Saturday, June 14, 2008

Fronda of the Plains, Part 1

A Lance Lawman story, by Gimp Pecosa


Lance woke early, fingers of hot sun poking through the chinks in the mortar and prodding him to “get up, get up, see to what needs seeing to.” It was going to be another scorcher, he thought, as he dragged himself out of his sweaty burlap sheets and damp mattress-ticking, and up and out the cabin door. Blinded by the sun, whose force was more like a mean left hook than a poke now, he staggered across the yard to the water trough. He scooped up a handful of tepid water and threw it over his sweat-greasy face. “What a way to enter the waking world,” he thought, and said, to no-one in particular, “My aunt Beatrice, but it’s dang hot today!”

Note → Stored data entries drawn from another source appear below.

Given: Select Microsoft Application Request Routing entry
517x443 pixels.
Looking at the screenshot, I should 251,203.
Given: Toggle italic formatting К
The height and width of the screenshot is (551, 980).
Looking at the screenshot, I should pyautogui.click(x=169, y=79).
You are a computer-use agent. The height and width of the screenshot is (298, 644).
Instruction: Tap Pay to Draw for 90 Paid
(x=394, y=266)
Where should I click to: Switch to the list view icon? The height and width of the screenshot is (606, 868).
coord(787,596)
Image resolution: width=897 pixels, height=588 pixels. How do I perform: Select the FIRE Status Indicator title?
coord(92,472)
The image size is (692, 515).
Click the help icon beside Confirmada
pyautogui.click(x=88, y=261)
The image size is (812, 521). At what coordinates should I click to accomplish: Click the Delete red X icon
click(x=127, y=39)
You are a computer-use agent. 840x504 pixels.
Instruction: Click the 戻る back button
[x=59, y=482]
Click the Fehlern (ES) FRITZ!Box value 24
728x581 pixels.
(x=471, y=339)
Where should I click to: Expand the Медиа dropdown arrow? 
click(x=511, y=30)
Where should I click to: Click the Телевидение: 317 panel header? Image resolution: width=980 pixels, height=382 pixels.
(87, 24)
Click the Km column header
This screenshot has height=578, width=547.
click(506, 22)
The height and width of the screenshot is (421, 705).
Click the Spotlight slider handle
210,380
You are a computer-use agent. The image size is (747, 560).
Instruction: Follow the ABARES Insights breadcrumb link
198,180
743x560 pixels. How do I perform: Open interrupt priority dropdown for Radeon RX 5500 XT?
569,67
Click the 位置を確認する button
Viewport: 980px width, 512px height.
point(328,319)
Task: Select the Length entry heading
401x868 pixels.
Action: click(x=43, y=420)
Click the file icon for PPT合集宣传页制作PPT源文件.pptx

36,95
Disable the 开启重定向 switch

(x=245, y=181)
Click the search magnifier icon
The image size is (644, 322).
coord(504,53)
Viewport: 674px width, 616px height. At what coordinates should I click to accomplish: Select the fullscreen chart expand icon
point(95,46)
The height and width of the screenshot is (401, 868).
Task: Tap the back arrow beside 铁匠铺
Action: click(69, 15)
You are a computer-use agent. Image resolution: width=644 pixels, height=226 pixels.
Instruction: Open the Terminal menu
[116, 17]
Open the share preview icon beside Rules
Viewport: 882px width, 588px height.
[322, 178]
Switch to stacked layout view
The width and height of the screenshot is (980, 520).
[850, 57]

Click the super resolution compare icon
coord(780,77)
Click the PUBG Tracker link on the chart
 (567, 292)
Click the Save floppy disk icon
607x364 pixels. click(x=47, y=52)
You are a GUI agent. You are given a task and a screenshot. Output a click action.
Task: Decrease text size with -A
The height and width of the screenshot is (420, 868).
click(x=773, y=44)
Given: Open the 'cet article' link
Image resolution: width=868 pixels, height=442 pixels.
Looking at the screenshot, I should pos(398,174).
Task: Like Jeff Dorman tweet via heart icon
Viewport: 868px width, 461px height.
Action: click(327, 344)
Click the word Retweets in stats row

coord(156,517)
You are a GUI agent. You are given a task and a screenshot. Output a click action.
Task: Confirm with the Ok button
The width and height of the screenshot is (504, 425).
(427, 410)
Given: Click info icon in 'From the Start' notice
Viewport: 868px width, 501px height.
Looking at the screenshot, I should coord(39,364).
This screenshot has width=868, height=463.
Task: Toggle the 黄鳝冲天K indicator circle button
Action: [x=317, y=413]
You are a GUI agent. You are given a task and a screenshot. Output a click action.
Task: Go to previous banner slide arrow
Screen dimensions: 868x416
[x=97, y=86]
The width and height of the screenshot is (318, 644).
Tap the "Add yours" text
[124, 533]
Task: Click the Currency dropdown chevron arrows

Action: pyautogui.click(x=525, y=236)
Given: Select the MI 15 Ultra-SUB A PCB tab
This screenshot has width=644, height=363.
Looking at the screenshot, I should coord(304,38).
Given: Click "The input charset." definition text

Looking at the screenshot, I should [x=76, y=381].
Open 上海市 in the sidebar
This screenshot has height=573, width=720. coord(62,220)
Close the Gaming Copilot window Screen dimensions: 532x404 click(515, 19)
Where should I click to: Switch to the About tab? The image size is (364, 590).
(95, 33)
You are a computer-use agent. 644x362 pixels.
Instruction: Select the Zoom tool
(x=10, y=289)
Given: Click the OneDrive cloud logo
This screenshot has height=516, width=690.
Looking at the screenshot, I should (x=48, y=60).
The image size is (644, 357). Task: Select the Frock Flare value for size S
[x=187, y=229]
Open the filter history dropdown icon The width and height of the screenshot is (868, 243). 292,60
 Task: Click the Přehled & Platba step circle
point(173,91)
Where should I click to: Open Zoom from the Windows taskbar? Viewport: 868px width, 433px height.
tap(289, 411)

As his eyes began to adjust to the nuclear brightness of the Texas morning sun, he looked out over the plain and wished, for the thousandth time, that the tiny cottonwoods he had planted on the edge of the paddock were higher than his knee. He wished for trees – any kind of tree: birch, maple, oak, willow, it didn’t matter, so long as it stood solid, large and proud against the sun and cast its sweet cool shadow over him. But instead, the bald horizon stared back at him, curving downward like an angry mouth. He kicked the bare ground and winced at the little plume of dust that rose there. Then he turned and started back to the cabin, stopping to relieve himself against a fencepost, cursing the lack of trees again.

As he let his stream go, as it hit the dust and sent little whirls of dust and steam up into the hot air, he looked around the bare paddock. And something – there, right by the edge, by the baby cottonwoods – caught his eye. A pile of blackened brushwood, cinders. Had someone built a fire – right here, on his property, while he slept? He tucked himself in and went to investigate.

It was indeed a pile of cinders, surrounded by a well of footprints, marking a distinct circular pattern. There were three feathers stuck standing straight up in the middle of the cinders – marking the spot where a tiny skeleton, bits of flesh still clinging to its tiny ribcage, lay – or rather stood, posed as if it were sitting up, head perched on top with rather a lot of blackened skin and hair still covering it. Some kind of rodent. As big as Lance’s big hammy hand, with sharp teeth and little claws and – “Oh god!” Lance uttered, almost realizing it – “Oh my god! A squirrel!” – and he turned on his heel and beat it back to the cabin, double-time.

“FRONDA!” he cried, as he ran. “Fronda! Baby, are you there? Little Fronda, my little Fronda!” – and burst back into the gloomy cabin, where he shook his head, trying to make his eyes adjust, as he stumbled toward the corner. There stood a willow-bark cage. Empty, as empty as his tobacco-tin piggy bank, as empty as the promise of Cherry, the beautiful girl who had first brought Fronda to him in a basket lined with linen cloths, a tiny bonnet on the squirrel’s little furry head. “I’ll be back for her soon,” Cherry had said, “I promise. And when I come back there’s something in it for you too, you big hunk of lawman.” That was a year ago, and since then he’d gone to the general store every week to get the pecans Fronda liked, had lined her cage with fresh grass, and had told her all his stories, his joys, fears, and sorrows. And he had dreamt of Cherry night after night, and sometimes in the dreams Cherry had little dark eyes like Fronda’s, and she nestled against him with the same little soft burrowing motions that Fronda made.

And now Fronda was gone. Gone forever, irreversibly gone. An ache started deep in Lance’s chest and swelled and swelled up, up to his throat, his mouth – and he opened his mouth and released a cry, an inhuman sound, a wounded animal bringing the dark matter of his pain out into the sunlight, a wrenching, grating syllable: “NOOOOOOOO!”